Message from District President Tom Wroblewski to 751 Members in Response to Doug Kight's 10/29/09 Memo

October 29, 2009 - "I'd like to respond to Doug Kight's e-mail to managers explaining what he says were the stumbling blocks that kept us from reaching an agreement to keep the second 787 line in Everett. It's misleading, it's disappointing and it's not truthful.

Boeing would not commit to any agreement to keep the second line in Everett. That, and only that, is the reason why our conversations went nowhere.

The proposals Boeing e-mailed today were more detailed than anything we heard from the Company during three weeks of face-to-face conversations.

They threw a lot of numbers around while we were talking together, but they were never willing to put them in writing. If they'd been this willing to put numbers in writing a week ago, we might have got somewhere.

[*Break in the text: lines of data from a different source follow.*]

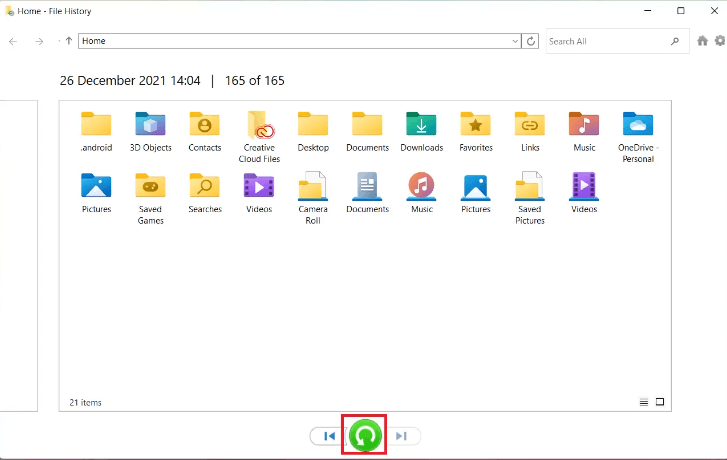This screenshot has height=460, width=727.
Task: Select the Downloads folder
Action: point(421,131)
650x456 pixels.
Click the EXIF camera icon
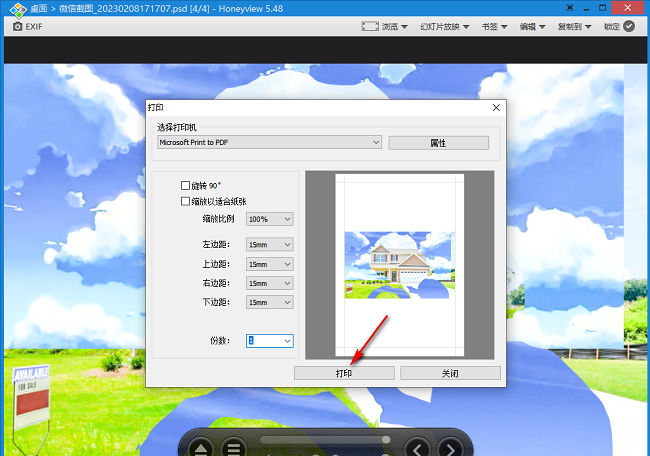pos(18,27)
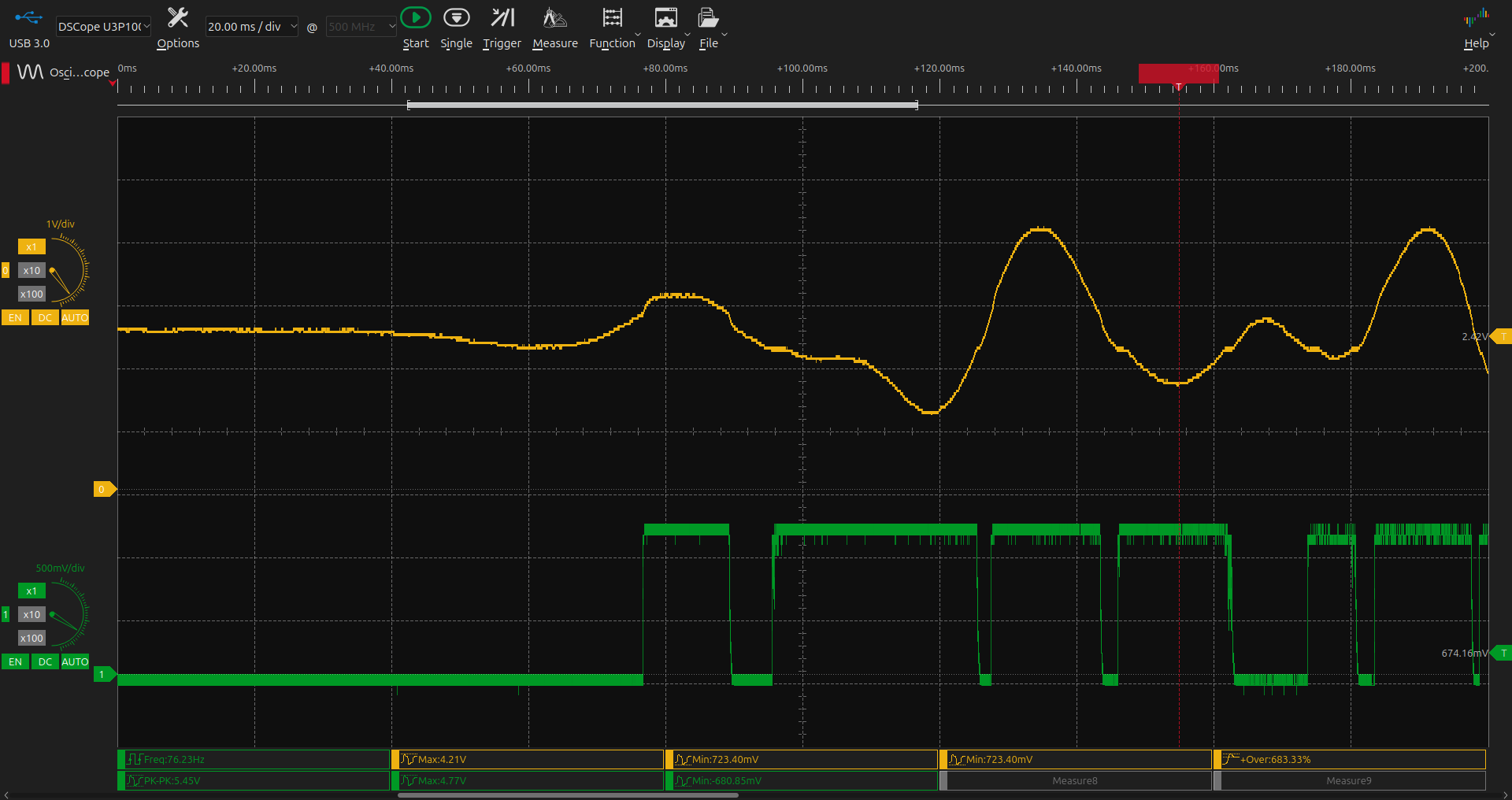Expand the DSCope U3P100 device dropdown
The height and width of the screenshot is (800, 1512).
point(103,27)
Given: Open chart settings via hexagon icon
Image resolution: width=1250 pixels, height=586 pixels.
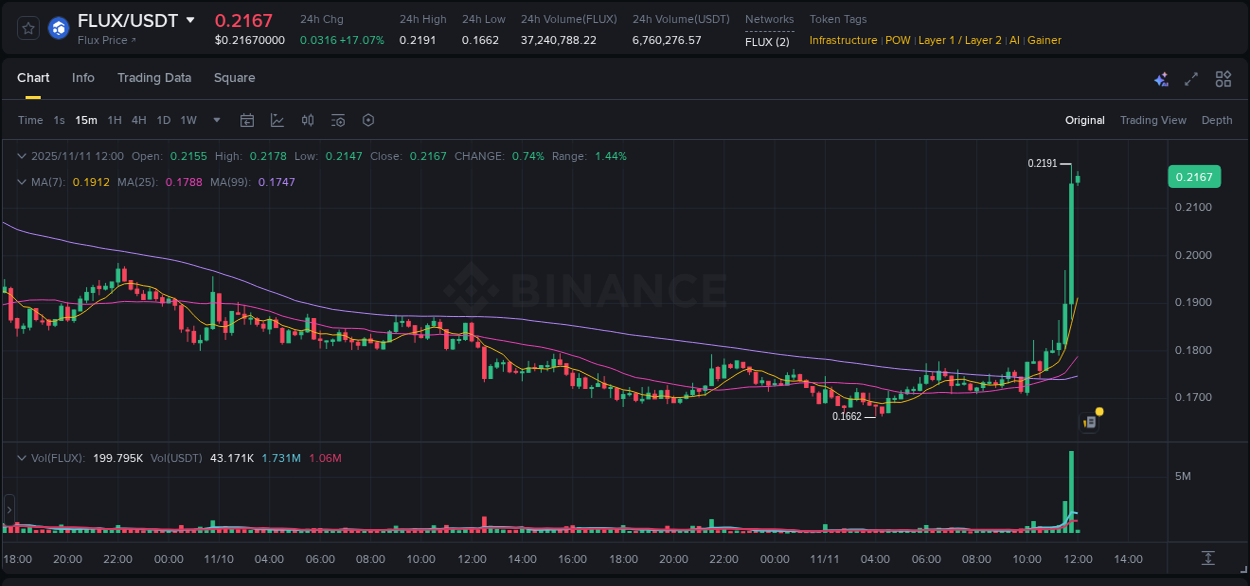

We presented them with an initial verbal proposal. They never responded to that first proposal in writing, and never told us what they wanted to see in an agreement -- and absolutely never told us there was a deadline for submitting revised offers. Instead, we found out the hard way that they'd set an arbitrary deadline; when it passed, they just walked away. They've set a lot of unrealistic deadlines with the 787. This was just one more. The discussions we had with them were like trying to build a foundation for an agreement on the shifting sands of the desert. As soon as we got close to an agreement in one area, the Company would change the subject. We never exchanged formal written proposals -- and we never got a guarantee for the second line.

Aside from being misleading, the tone of this e-mail was disappointing too. I see no value in going back and rehashing this. It serves no purpose. They got what they wanted from South Carolina. It's time to move on.

This latest Company e-mail is just another smoke-and-mirror tactic trying to confuse the situation. Boeing executives had made their decision long before they ever sat down to talk with us. They're breaking ground in Charleston in two weeks and planning deliveries for 2012, both clear signs this was their plan all along.

The simple truth is there won't be any new jobs in South Carolina if our Members here in Puget Sound can't find solutions for all the 787's problems.

We're the ones who will fix the mistakes and get the first planes ready to fly, and we're the ones who will be building 787s on two lines in Everett - the main line and the new surge line -- while they're still filling in swamp land in Charleston.

Without us, the Dreamliner is just a pipedream. Let's focus on making it a reality, and quit stewing and fretting about who said what and when."